“Os mercados de carbono são um meio de financiamento para atividades de reflorestação”, diz advogada

A sociedade de advogados Sérvulo recebe, na segunda-feira, o ministro do Ambiente e da Ação Climática e outros oradores de renome no seu primeiro congresso ESG, que será dedicado à gestão florestal e aos mercados de carbono. A sócia Ana Luísa Guimarães explica ao Jornal Económico em que consiste o decreto-lei que está em consulta pública até 10 de abril.

Businessman with wooden block on hand ESG icon concept for environmental, social and governance in sustainable and ethical business on network connection on green background.

A sociedade de advogados Sérvulo está a organizar o seu primeiro congresso ESG (Environmental, Social e Governance), que será dedicado à gestão florestal e aos mercados de carbono. Na próxima segunda-feira, dia 13 de março, o escritório recebe o ministro do Ambiente e da Ação Climática, Duarte Cordeiro, bem como outros oradores de renome no sector.

A advogada Ana Luísa Guimarães, uma das moderadoras da conferência, disse ao Jornal Económico (JE) que os mercados de carbono se começaram a desenvolver à medida que os critérios de sustentabilidade ganharam importância dentro das organizações e para os reguladores. No entanto, o greenwashing também potenciou este crescimento. “Há um mercado obrigatório de licenças de emissão que abrange alguns sectores económicos [Comércio Europeu de Licenças de Emissão (CELE)], mas para lá desses existe um mercado real não regulado que faz transação de créditos de carbono, porque cada vez mais empresas poluentes, para poderem dizer que compensam as emissões e que são amigas do ambiente, compram estes créditos de carbono. Portanto, começou a haver procura”, explicou.

O projeto de decreto-lei que institui o Mercado Voluntário de Carbono em Portugal e que estabelece as regras para o seu funcionamento encontra-se em consulta pública até ao próximo dia 10 de abril. “O Governo veio esclarecer que as áreas prioritárias serão projetos de exploração florestal. Como, nos últimos anos, Portugal tem sofrido bastante com os incêndios este é uma forma de reanimar a reflorestação. No fundo, os mercados de carbono são um meio de financiamento para essas atividades. Os proprietários florestais têm muita dificuldade em manter as suas propriedades e em cumprir com a lei, na gestão das faixas de combustível, das limpezas anuais, entre outras. É tudo caríssimo. Aqui acaba por criar-se um mercado económico que pode ser competitivo”, detalha a advogada de Direito Público.

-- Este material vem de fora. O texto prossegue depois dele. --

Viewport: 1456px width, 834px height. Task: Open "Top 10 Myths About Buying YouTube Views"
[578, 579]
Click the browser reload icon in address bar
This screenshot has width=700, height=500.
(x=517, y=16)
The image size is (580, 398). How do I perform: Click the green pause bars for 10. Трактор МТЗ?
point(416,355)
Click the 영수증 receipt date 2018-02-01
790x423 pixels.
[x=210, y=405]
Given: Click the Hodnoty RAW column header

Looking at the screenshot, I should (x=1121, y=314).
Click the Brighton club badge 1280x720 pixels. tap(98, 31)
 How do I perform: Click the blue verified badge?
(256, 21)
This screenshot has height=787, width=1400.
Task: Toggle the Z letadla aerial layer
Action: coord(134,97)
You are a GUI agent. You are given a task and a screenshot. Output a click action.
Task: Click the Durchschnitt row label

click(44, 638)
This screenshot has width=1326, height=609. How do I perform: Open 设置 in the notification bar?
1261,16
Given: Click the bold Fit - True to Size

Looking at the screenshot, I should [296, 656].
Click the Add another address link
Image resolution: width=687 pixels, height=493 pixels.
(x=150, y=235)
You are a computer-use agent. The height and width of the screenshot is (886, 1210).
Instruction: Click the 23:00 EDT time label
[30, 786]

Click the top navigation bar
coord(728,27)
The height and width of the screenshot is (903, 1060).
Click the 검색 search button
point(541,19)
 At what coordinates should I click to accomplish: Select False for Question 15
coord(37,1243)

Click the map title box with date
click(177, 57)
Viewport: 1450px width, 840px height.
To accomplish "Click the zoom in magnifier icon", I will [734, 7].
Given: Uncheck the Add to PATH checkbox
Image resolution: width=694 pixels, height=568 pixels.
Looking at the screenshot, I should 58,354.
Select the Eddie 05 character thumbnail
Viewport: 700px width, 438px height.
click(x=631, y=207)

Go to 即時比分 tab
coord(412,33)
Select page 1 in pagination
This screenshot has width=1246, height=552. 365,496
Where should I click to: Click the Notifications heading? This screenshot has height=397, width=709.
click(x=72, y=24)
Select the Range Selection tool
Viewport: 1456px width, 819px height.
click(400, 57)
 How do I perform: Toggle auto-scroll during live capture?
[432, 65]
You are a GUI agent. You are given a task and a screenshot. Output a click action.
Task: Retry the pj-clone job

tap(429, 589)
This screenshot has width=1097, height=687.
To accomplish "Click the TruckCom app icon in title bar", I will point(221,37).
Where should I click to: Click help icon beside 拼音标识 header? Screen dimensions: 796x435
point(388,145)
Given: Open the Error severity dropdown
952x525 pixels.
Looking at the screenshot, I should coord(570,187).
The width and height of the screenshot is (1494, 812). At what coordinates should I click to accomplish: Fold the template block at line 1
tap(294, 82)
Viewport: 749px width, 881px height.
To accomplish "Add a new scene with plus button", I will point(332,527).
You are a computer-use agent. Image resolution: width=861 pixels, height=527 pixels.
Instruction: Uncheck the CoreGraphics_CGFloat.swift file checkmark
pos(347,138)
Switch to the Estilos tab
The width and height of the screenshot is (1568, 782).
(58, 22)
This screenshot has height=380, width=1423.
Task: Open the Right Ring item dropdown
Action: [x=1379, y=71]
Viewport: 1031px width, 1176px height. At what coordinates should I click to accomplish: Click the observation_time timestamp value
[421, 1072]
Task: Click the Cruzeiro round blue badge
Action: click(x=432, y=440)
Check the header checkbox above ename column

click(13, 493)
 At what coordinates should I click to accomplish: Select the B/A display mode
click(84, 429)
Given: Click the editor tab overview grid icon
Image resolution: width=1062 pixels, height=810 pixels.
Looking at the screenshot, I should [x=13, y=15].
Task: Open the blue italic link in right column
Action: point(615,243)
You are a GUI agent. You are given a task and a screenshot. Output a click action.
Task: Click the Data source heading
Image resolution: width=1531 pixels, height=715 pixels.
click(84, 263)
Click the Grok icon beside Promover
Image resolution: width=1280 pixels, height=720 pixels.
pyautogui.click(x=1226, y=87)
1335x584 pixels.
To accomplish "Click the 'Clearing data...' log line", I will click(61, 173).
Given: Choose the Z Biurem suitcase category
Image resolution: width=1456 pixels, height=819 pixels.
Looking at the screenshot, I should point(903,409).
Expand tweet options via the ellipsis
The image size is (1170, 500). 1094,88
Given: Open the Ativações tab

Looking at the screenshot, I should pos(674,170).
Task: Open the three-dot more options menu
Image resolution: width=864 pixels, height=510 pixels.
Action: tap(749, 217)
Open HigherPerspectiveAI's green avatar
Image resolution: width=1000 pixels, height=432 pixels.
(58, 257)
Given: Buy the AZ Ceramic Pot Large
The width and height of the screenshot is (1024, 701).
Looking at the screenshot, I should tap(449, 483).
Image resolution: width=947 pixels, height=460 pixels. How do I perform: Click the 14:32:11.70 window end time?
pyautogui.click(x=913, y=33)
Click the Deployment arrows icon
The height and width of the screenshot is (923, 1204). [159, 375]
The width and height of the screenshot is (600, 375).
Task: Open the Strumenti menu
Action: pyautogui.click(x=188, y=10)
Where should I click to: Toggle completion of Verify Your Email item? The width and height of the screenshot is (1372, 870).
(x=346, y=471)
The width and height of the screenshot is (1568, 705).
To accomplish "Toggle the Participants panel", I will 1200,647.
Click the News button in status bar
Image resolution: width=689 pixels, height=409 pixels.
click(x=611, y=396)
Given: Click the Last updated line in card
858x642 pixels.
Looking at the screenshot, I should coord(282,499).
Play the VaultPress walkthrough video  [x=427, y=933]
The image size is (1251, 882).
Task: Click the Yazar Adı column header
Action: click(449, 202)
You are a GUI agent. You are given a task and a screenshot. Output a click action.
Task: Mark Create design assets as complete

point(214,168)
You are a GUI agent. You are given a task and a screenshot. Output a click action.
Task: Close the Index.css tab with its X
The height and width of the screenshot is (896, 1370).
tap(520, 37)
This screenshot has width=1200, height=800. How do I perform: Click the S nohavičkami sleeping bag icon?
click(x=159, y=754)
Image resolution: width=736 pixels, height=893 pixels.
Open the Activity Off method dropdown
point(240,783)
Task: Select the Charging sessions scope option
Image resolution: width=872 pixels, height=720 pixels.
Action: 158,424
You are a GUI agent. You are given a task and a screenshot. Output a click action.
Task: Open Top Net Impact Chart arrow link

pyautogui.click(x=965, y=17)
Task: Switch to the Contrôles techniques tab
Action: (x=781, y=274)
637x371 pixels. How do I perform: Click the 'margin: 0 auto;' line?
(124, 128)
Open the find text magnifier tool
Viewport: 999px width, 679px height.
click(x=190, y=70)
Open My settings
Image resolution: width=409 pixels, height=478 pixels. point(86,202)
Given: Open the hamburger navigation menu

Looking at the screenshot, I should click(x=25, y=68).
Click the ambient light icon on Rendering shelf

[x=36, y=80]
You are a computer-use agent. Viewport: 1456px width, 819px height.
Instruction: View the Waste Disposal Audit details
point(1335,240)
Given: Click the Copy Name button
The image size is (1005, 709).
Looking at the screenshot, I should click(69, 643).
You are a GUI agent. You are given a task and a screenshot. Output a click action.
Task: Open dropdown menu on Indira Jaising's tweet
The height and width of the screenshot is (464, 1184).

A sócia da Sérvulo considera que, para as empresas, este mercado português “pode ser interessante se for mais barato do que outros”. “Para mim, esta é uma grande incógnita. O mercado português só aceita projetos em território português, mas quem vem comprar pode vir de qualquer parte do mundo. Por isso, acho que este mercado vai ter de ter algum incentivo para o seu crescimento. É um desafio”, afirma a jurista.

No congresso da Sérvulo, o presidente da Agência Portuguesa do Ambiente, Nuno Lacasta, e a diretora da European Landowners’ Organization, Ana Rocha, falarão sobre a proposta da Comissão Europeia sobre as certificações das remoções de carbono e a visão dos proprietários florestais. O primeiro painel, para debater os desafios da implementação da proposta governativa para o mercado voluntário de carbono português, contará com Nuno Miguel Banza, presidente do conselho diretivo do INCF, Carolina Silva, policy officer da Zero, Francisco Purroy Balda, diretor ibérico da LandLife Company e Ana Gonçalves, sócia da S 317 Consulting.

“Tivemos a ideia de organizar um congresso anual sobre ESG em março. Entretanto, calhou lindamente porque no final do ano vimos as notícias de que o ministério do Ambiente estava a preparar uma proposta legislativa com as regras relativas à criação do primeiro mercado voluntário de carbono português. Coincidiu também com o facto de a Comissão Europeia em novembro também ter feito uma proposta de regulamento ao Conselho Europeu e ao Parlamento neste sentido”, conta a sócia da Sérvulo ao JE.

A segunda mesa redonda, dedicada aos meios de financiamento disponíveis para o mercado de carbono, será composta por Ricardo Mourinho Félix, vice-presidente do Banco Europeu do Investimento (sujeito a confirmação), Alexandra Carvalho, secretária-geral do Ambiente e Diretora do Fundo Ambiental, João André Dias Mestre, diretor de Sustentabilidade do grupo Fidelidade SGOIC, Nuno Mota Pinto e Enrique Enciso Encinas, sócio e diretor executivo do Grupo Sylvestris, respetivamente. A última parte do evento conta com moderação do advogado Paulo Câmara, sócio e ex-managing parter da Sérvulo.